To solve this problem, we can iterate through the input string and maintain a sliding window that contains all the vowels in alphabetical order. We can keep track of the current vowel being considered and the count of each vowel encountered so far. Whenever we encounter a vowel that is not in the correct order, we reset the window to start from the current vowel. We update the maximum beautiful substring length whenever we find a valid beautiful substring.

Algorithm:

1. Initialize variables: maxLen (maximum beautiful substring length), currLen (current beautiful substring length), currVowelIndex (index of the current vowel in the alphabetical order).
2. Iterate through the input string: a. If the current character is the next vowel in alphabetical order, increment currLen, update currVowelIndex, and update the count of the current vowel. b. If the current character is the same as the current vowel, increment currLen. c. If the current character is a vowel but not in the correct order, reset currLen to 1 and update currVowelIndex. d. If the current substring is beautiful, update maxLen if currLen is greater.
3. Return maxLen.

Time Complexity: O(N), where N is the length of the input string.

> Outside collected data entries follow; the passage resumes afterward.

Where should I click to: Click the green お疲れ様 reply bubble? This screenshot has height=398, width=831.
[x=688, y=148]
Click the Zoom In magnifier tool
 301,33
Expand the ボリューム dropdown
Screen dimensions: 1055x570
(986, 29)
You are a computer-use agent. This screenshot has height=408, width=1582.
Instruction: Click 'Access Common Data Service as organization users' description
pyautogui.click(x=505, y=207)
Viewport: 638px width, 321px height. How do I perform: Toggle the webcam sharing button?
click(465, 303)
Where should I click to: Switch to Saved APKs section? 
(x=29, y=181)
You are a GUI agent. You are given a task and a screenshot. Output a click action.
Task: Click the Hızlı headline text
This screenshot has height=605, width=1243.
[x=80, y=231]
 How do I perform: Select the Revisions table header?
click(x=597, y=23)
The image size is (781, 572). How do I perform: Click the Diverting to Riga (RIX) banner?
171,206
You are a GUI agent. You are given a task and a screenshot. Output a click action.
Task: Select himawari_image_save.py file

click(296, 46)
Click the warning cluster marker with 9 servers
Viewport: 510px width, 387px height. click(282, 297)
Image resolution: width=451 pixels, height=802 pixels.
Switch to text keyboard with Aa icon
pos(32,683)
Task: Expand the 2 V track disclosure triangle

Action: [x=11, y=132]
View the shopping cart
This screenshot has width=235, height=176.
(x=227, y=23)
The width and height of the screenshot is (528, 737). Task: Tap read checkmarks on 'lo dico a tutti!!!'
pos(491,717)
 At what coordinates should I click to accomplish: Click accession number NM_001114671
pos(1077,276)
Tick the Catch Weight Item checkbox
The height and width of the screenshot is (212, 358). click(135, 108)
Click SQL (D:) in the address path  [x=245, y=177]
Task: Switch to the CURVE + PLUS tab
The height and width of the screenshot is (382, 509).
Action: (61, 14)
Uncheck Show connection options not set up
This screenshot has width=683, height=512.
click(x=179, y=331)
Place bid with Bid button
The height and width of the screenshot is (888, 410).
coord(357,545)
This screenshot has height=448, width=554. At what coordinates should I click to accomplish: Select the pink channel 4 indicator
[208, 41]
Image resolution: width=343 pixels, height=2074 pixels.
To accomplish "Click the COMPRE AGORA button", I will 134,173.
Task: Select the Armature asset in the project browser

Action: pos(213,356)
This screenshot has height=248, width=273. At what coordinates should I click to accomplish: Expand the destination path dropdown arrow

Space Complexity: O(1)

class Solution {
    public int longestBeautifulSubstring(String word) {
        int maxLen = 0, currLen = 1, currVowelIndex = 0;
        int[] count = new int[5];
        count[word.charAt(0) - 'a']++;

        for (int i = 1; i < word.length(); i++) {
            char currChar = word.charAt(i);
            char prevChar = word.charAt(i - 1);

            if (currChar == prevChar) {
                currLen++;
            } else if (currChar == "aeiou".charAt(currVowelIndex + 1)) {
                currLen++;
                currVowelIndex++;
            } else if (currChar == 'a') {
                currLen = 1;
                currVowelIndex = 0;
                count = new int[5];
                count[0]++;
            } else {
                currLen = 1;
                currVowelIndex = 0;
                count = new int[5];
                count[currChar - 'a']++;
            }

            if (currVowelIndex == 4) {
                maxLen = Math.max(maxLen, currLen);
            }

            count[currChar - 'a']++;
        }

        return maxLen;
    }
}